Challenge 1 => List the qualities of market information that the Sarbanes-Oxley Act promises to enhance, according to the speech excerpt on capital raising.
Challenge 2 => In the speech excerpt on capital raising, under which act does the speaker say the offering process is not broken?
Challenge 3 => Duplicate a passage from the speech excerpt on capital raising: begin at the words "So why should" and stop after "deserve careful attention.".

Document excerpt =>
•••••
I'd like to jump ahead a bit past the implementation of the Sarbanes-Oxley Act and talk for just a few minutes about innovations that I think we need to consider in the capital raising process. In some ways, it isn't quite accurate to say this is jumping past Sarbanes-Oxley because I strongly believe that any reforms that we consider to the capital-raising process will build on, and really be a continuation of, the Sarbanes-Oxley reforms. The Sarbanes-Oxley Act promises to enhance the timeliness, quality, accuracy and completeness of the information available in the markets about publicly traded companies. I think this will be a critical springboard from which to address any future reforms to the offering process.

So why should we address offering process reform? I would argue that we need to take steps to bring the offering process into the 21st century. That's not to say that the offering process under the Securities Act is broken. Rather, there are aspects that I think are inefficient, that cause issuers unnecessary delay and aggravation. There also are aspects of the process that simply don't work very well in light of current electronic technologies and in light of the globalization of the securities markets.

Let me give you a few examples of areas that I think deserve careful attention.
•••••
Given material =>
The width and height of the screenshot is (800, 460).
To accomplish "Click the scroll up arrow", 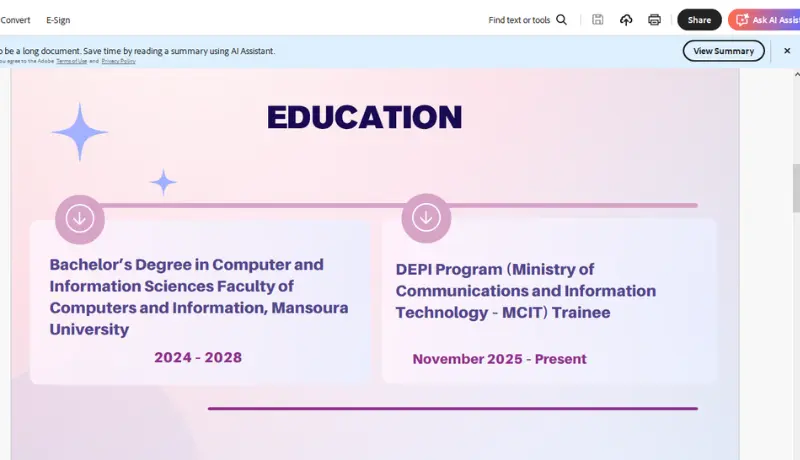I will (x=796, y=74).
•••••
Expected output 1 => Timeliness, quality, accuracy and completeness.

Expected output 2 => The Securities Act.

Expected output 3 =>
So why should we address offering process reform? I would argue that we need to take steps to bring the offering process into the 21st century. That's not to say that the offering process under the Securities Act is broken. Rather, there are aspects that I think are inefficient, that cause issuers unnecessary delay and aggravation. There also are aspects of the process that simply don't work very well in light of current electronic technologies and in light of the globalization of the securities markets.

Let me give you a few examples of areas that I think deserve careful attention.